RECORDS PROVIDED >>
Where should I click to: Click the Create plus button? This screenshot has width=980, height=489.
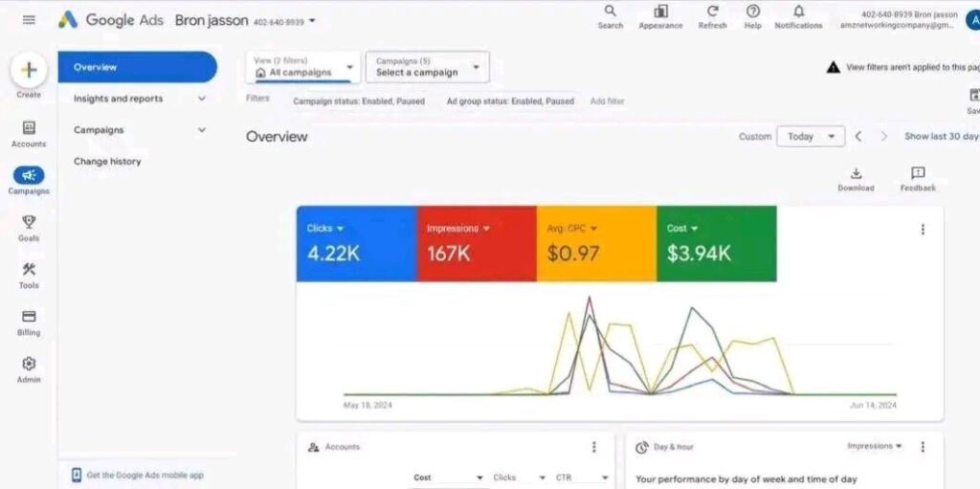pos(29,71)
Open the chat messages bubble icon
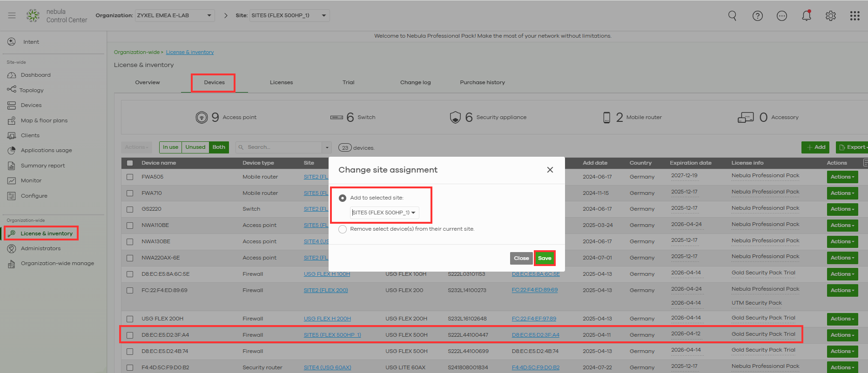The image size is (868, 373). click(781, 16)
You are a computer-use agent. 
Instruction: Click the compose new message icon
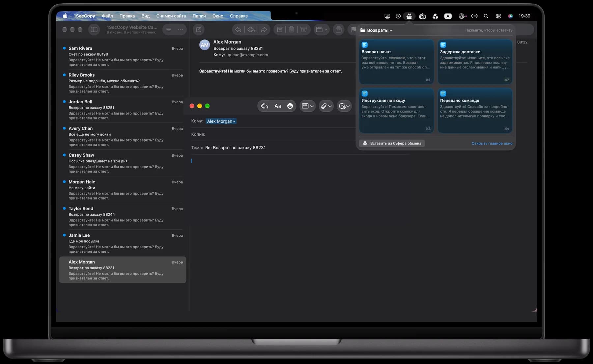click(x=199, y=30)
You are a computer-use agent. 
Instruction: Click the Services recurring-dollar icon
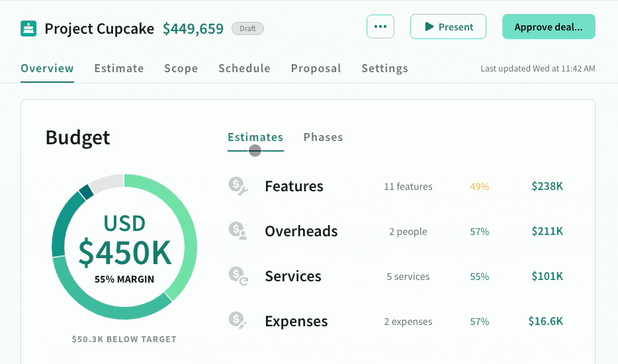(238, 276)
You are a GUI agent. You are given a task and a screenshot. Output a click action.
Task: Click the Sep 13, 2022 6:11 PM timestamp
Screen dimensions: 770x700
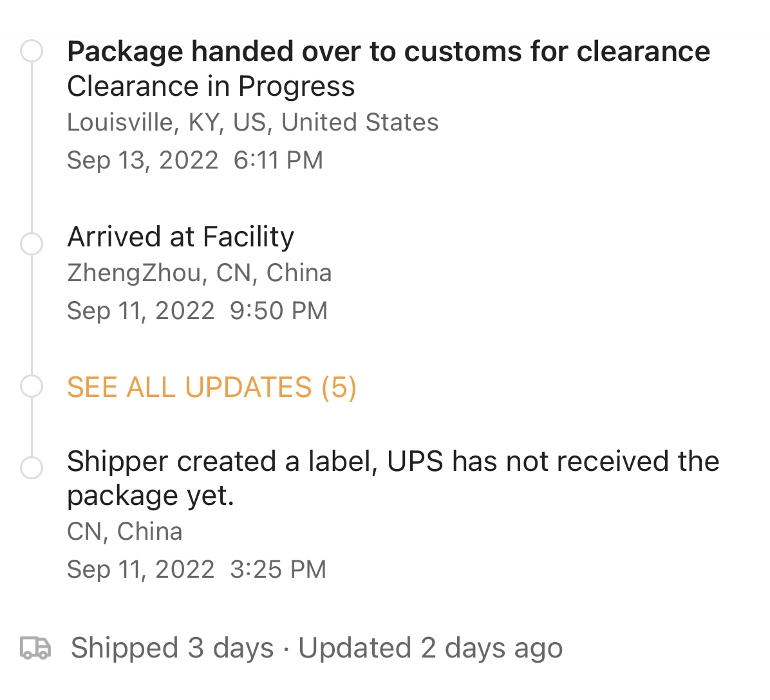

ASSIGNED TASK >> Reproduce word for word only the lines between the line containing "Instruction: Click the compose" and the end of the listing above, both included, and drop any pictures.

RESPONSE TO THIS TASK >>
Instruction: Click the compose new message icon
click(x=199, y=30)
You are a computer-use agent. 
Instruction: Click the Services recurring-dollar icon
(238, 276)
You are a GUI agent. You are given a task and a screenshot. Output a click action.
Task: Click the Sep 13, 2022 6:11 PM timestamp
Screen dimensions: 770x700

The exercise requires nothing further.